EXERCISE PROMPT
Take the line that contains "Task: Edit the StashInteractiveTools source" and each line after it to the end of the data below, and set them down exactly, omitting pictures.

[Collected data entries]
Start of Block
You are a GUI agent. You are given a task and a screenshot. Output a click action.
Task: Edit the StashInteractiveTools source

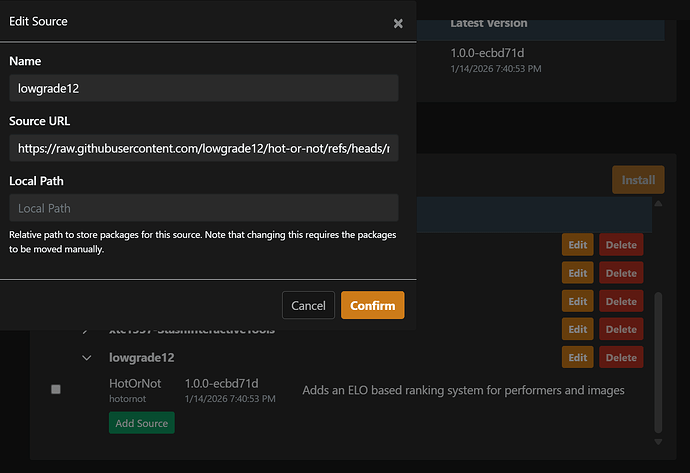point(578,329)
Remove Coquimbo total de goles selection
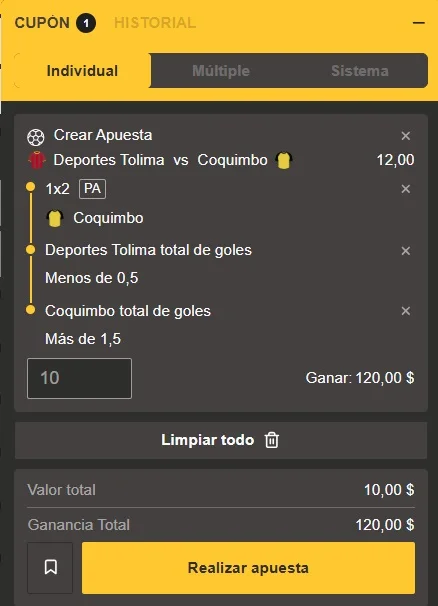 (406, 311)
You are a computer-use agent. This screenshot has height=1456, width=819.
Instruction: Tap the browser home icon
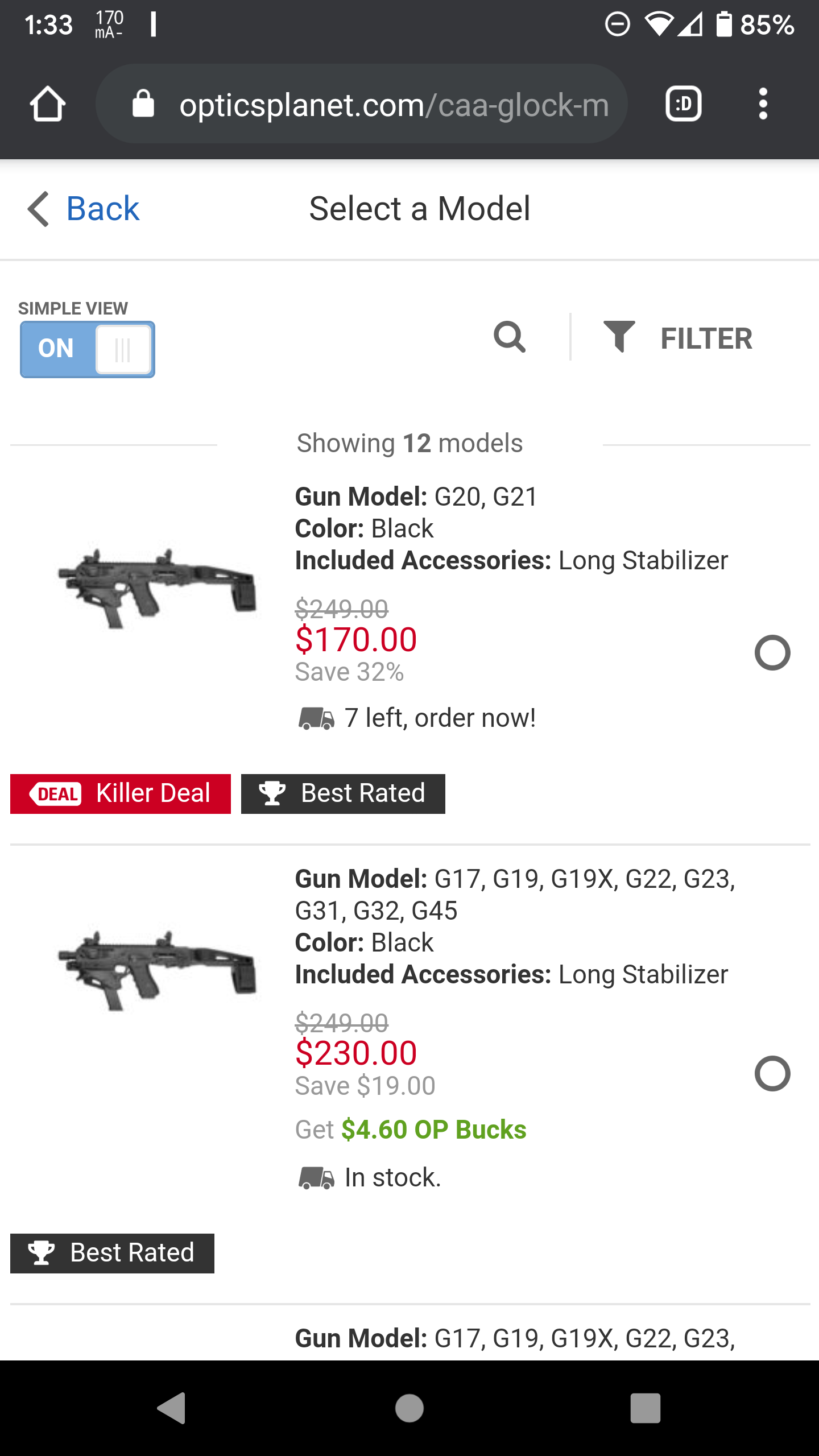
End of Block
COMPLETED EXERCISE
Task: Edit the StashInteractiveTools source

point(578,329)
Remove Coquimbo total de goles selection
 (406, 311)
You are a computer-use agent. This screenshot has height=1456, width=819.
Instruction: Tap the browser home icon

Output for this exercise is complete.